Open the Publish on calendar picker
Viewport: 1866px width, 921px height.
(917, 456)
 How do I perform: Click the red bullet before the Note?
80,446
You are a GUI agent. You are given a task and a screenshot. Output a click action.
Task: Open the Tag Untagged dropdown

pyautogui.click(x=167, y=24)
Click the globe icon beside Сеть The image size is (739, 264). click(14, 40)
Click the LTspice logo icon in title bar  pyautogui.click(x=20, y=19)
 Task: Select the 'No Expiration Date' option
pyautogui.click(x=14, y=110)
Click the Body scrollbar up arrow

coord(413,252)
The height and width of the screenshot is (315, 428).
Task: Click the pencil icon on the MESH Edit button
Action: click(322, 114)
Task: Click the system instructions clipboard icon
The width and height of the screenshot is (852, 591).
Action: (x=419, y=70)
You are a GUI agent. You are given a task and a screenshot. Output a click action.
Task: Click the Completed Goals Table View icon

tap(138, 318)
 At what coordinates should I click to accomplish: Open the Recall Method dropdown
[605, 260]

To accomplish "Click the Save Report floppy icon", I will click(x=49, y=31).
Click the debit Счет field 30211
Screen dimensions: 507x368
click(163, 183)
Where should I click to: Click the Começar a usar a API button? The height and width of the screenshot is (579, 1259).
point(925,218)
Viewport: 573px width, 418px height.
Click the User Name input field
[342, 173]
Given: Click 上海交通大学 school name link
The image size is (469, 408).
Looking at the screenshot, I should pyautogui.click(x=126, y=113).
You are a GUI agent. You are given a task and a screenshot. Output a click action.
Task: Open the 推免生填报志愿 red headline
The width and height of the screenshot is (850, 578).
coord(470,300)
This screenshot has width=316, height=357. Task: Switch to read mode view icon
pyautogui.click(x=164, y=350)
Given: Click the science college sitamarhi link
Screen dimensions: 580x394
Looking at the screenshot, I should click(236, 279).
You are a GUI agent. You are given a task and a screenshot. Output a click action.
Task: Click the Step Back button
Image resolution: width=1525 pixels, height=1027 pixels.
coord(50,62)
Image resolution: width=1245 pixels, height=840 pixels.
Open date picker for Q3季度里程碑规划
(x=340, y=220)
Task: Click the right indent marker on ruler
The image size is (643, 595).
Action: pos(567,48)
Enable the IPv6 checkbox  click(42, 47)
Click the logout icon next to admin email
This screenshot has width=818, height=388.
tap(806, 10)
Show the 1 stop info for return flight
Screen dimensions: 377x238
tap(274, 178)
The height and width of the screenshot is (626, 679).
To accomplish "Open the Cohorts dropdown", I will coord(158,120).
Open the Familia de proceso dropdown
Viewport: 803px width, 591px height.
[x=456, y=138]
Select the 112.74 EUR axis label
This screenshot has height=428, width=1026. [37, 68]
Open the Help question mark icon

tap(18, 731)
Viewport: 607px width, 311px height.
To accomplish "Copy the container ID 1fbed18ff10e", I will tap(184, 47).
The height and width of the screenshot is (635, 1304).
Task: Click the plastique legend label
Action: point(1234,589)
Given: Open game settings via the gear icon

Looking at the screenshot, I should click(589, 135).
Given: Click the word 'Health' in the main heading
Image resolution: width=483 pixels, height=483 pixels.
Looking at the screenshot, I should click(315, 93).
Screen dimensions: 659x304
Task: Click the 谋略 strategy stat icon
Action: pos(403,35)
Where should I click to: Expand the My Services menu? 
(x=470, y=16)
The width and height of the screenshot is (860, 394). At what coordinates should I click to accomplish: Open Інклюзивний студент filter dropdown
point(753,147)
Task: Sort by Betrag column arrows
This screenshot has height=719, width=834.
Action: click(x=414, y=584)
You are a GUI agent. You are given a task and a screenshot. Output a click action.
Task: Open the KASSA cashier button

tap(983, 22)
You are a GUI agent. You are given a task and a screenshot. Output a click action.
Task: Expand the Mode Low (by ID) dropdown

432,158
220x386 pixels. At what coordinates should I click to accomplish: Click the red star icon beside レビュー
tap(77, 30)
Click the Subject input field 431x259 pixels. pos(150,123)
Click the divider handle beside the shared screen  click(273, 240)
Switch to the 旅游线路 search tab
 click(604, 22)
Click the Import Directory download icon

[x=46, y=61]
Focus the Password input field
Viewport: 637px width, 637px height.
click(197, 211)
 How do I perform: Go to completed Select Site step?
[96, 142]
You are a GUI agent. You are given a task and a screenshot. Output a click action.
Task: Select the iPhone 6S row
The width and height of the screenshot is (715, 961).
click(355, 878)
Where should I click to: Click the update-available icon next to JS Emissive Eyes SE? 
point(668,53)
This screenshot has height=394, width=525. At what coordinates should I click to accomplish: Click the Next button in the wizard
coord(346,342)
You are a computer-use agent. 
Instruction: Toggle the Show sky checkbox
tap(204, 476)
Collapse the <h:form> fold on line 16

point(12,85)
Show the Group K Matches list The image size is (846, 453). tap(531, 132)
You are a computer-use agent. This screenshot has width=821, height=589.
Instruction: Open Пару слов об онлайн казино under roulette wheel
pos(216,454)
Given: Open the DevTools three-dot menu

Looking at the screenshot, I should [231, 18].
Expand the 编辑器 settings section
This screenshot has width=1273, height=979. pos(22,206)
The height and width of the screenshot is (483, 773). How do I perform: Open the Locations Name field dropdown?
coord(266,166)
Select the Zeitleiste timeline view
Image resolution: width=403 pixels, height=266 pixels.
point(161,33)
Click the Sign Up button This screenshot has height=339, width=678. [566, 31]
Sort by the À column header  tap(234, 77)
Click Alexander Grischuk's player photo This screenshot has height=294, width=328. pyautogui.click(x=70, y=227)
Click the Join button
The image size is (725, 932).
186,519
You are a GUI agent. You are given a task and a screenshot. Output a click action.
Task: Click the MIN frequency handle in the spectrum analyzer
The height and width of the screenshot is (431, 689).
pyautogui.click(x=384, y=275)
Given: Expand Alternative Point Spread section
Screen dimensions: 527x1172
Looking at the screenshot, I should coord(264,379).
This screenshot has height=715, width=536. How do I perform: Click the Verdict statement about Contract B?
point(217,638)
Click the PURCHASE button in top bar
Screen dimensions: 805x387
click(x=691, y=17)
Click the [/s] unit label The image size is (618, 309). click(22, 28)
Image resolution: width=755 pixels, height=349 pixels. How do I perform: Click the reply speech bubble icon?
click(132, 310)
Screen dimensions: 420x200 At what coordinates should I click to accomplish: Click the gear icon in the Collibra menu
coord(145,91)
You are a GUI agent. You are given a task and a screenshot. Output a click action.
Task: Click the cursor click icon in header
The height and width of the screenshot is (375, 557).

◆ **Instructions to follow**
Give back exactly the lines running from the line that has "Screen dimensions: 527x1172" to the end of the entries above.

◆ **Written response**
Screen dimensions: 527x1172
Looking at the screenshot, I should coord(264,379).
This screenshot has height=715, width=536. How do I perform: Click the Verdict statement about Contract B?
point(217,638)
Click the PURCHASE button in top bar
Screen dimensions: 805x387
click(x=691, y=17)
Click the [/s] unit label The image size is (618, 309). click(22, 28)
Image resolution: width=755 pixels, height=349 pixels. How do I perform: Click the reply speech bubble icon?
click(132, 310)
Screen dimensions: 420x200 At what coordinates should I click to accomplish: Click the gear icon in the Collibra menu
coord(145,91)
You are a GUI agent. You are given a task and a screenshot. Output a click action.
Task: Click the cursor click icon in header
The height and width of the screenshot is (375, 557).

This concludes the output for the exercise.